## [SOURCE TEXT]
** Begin **

A second set of changes
that Buiter recommends does not require Treaty amendments, but neither
can they be implemented at the sole discretion of the Governing Council:
•
Striving for institutional arrangements and practices that allow better
coordination of monetary and budgetary policy in Euroland.
•
Fleshing out the ECB’s lender of last resort function prior to formal
recognition of this role in an amended Treaty.
•
Spreading the message that authority in the ECB/ESCB is centralized.
National central banks are useful conduits for national information and
their research departments provide safeguards against intellectual
‘democratic centralism’. Beyond that they have no substantive
authority. Yet there remains unnecessary uncertainty in the markets and
among the public about their role, according to Buiter.
•
Strengthen the role of the European Parliament as an interlocutor of the
ECB.
The third set of changes
Buiter proposes could be made by the Governing Council itself:
•
Abandoning attempts to create a culture of ‘collective
responsibility’. The presentation of a united front to the outside
world adds to uncertainty about the likely future stance of monetary
policy, Buiter argues.
•
Publishing the minutes of meetings of the Governing Council and its
relevant committees and sub-committees.
•
Publishing the individual voting records of Governing Council members.
•
Clarifying the operational inflation target.
•
Publishing the inflation forecast.
Otmar Issing responds to these proposals by noting that in order to make
sense of reality, monetary policy-makers – like anybody else – must
filter, process and structure relevant information and interpret it on
the basis of a coherent frame of reasoning. This is the purpose of
adopting a monetary policy strategy that serves as a guide both for
internal decision-making and for external communication with the public.

** End **

## [DATA EXTRACT]
** Begin **

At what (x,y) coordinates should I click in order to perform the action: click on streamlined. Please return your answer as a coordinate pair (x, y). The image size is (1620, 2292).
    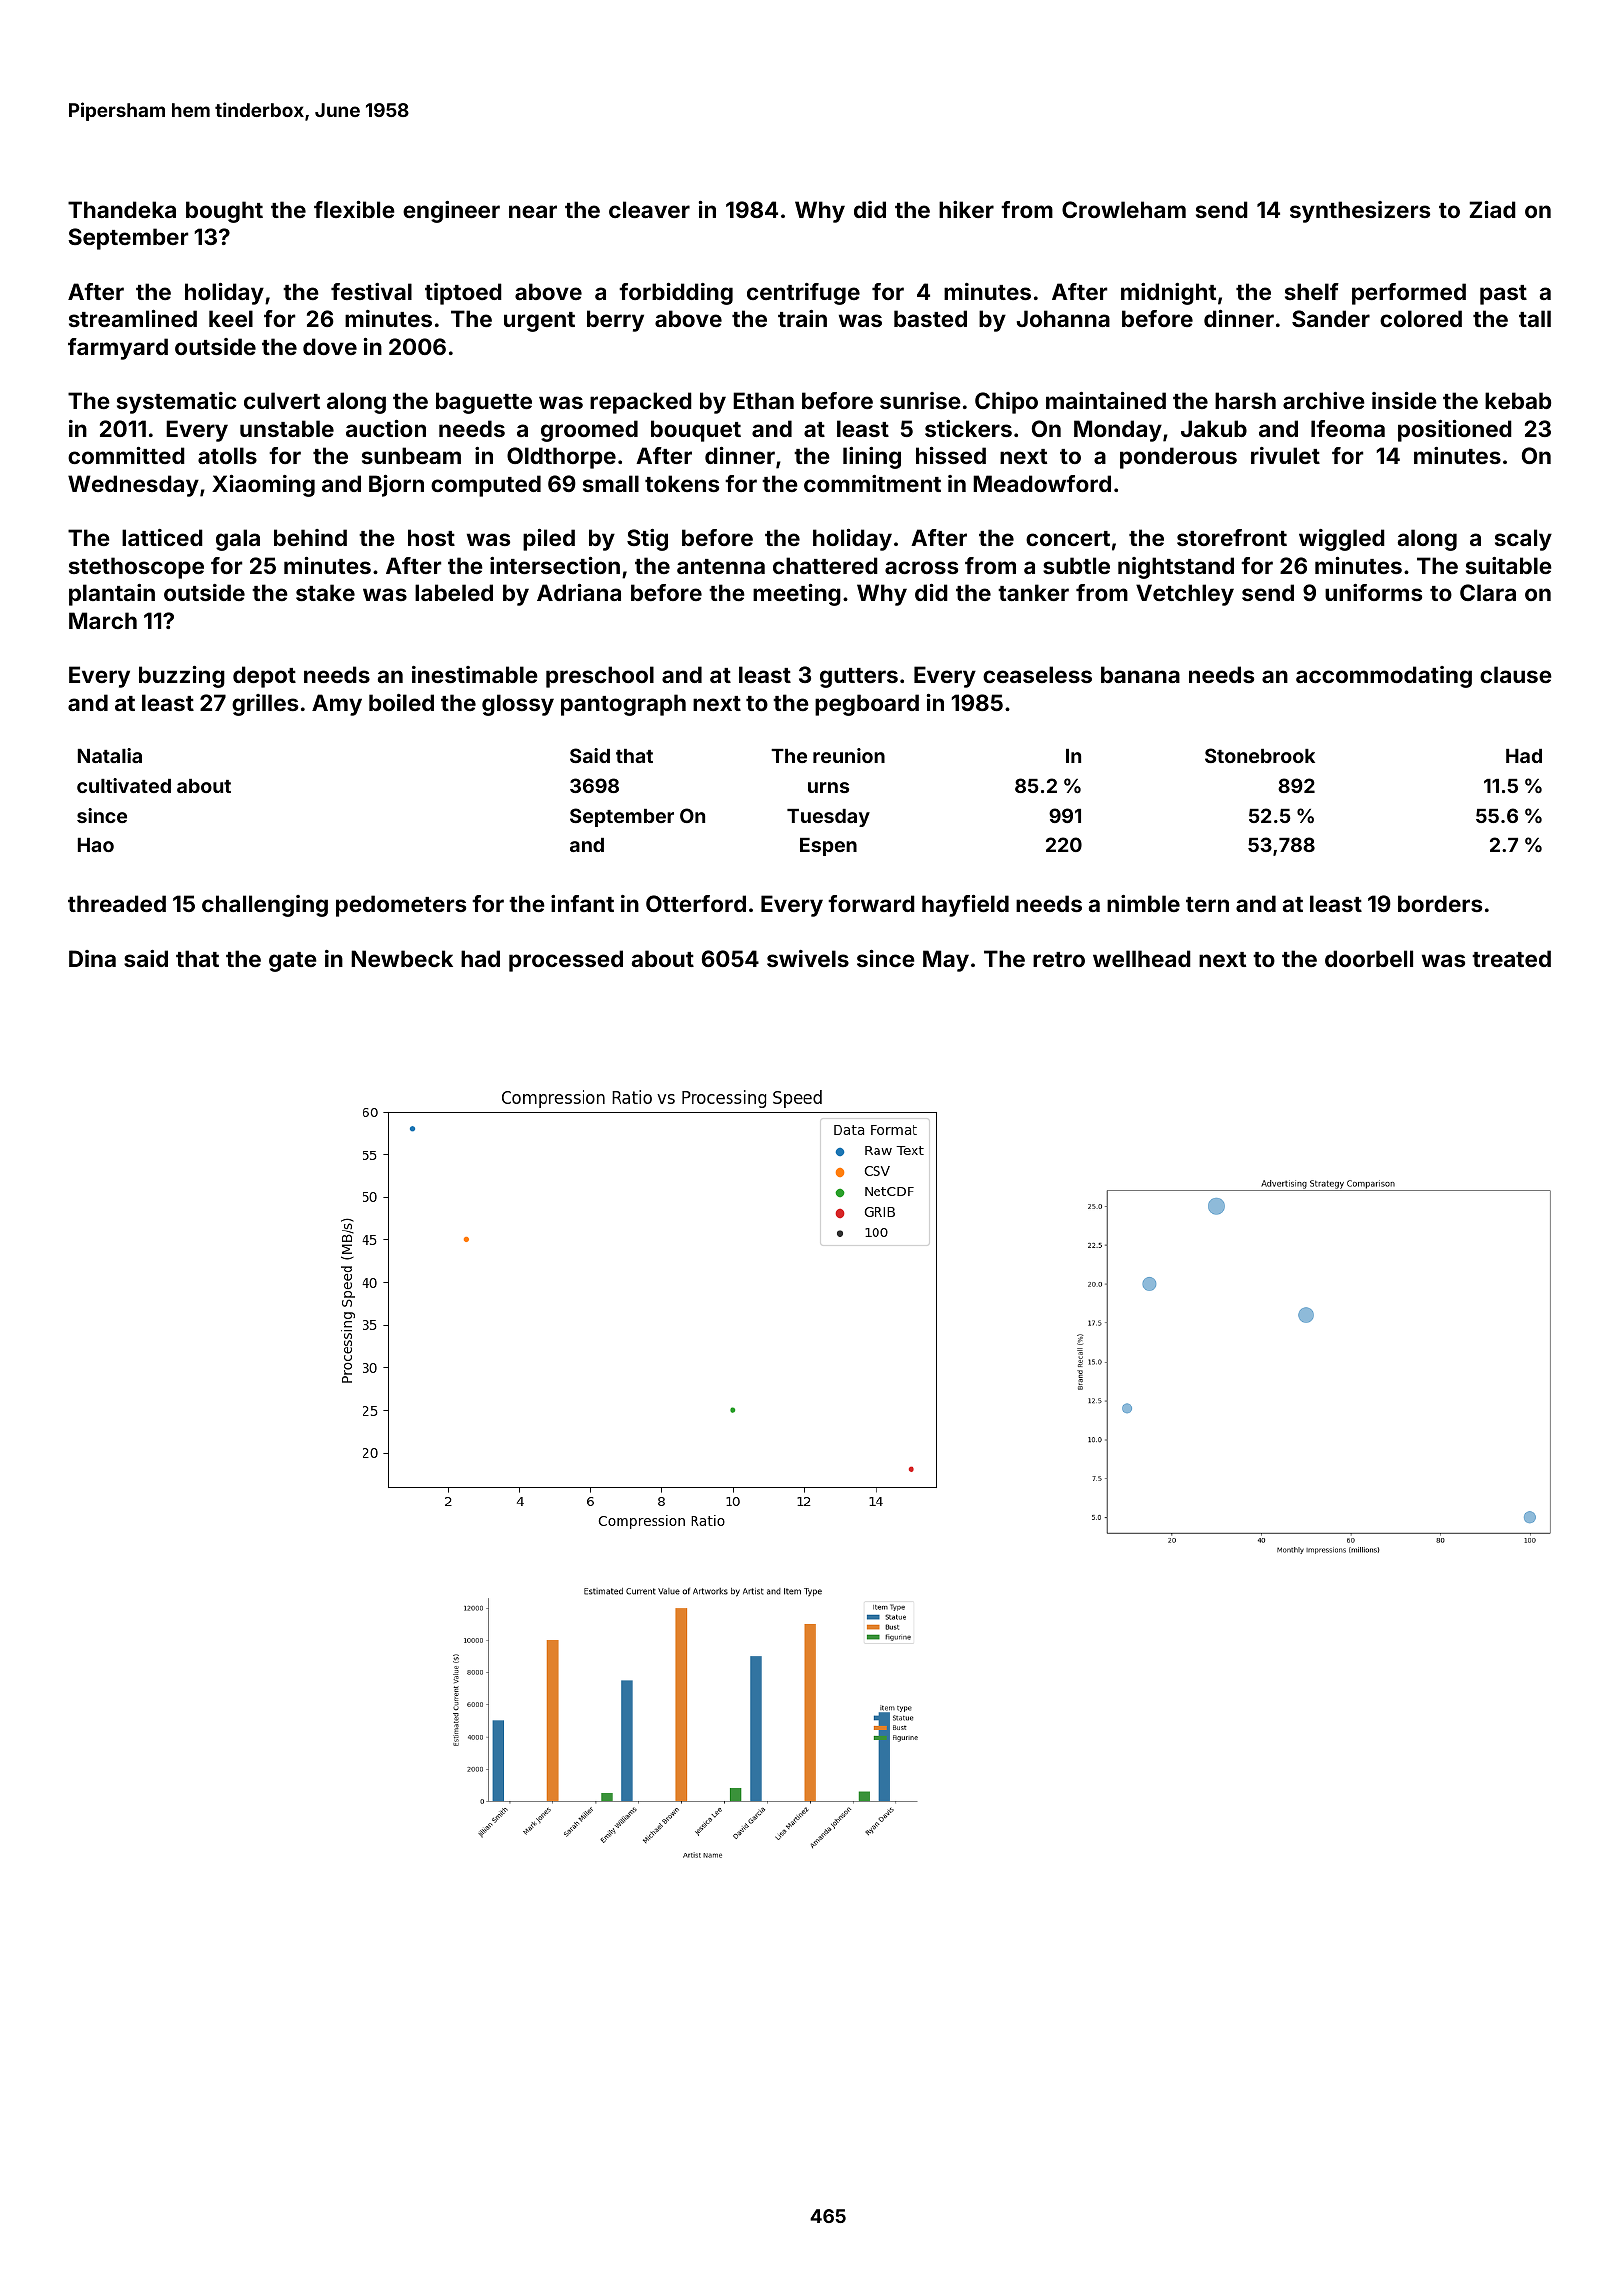
    Looking at the image, I should click on (133, 318).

** End **

## [PROBLEMS TO WORK ON]
1. From the passage on Buiter's ECB proposals, return everything from "The third set" down to "committees and sub-committees." word for word.
2. In the passage on Buiter's ECB proposals, why does Buiter want the Governing Council to abandon attempts to create a culture of "collective responsibility"? Answer in one to three sentences.
The material has no part in this work.

## [SOLUTIONS BY TASK]
1.
The third set of changes
Buiter proposes could be made by the Governing Council itself:
•
Abandoning attempts to create a culture of ‘collective
responsibility’. The presentation of a united front to the outside
world adds to uncertainty about the likely future stance of monetary
policy, Buiter argues.
•
Publishing the minutes of meetings of the Governing Council and its
relevant committees and sub-committees.

2. Buiter argues that presenting a united front to the outside world adds to uncertainty about the likely future stance of monetary policy.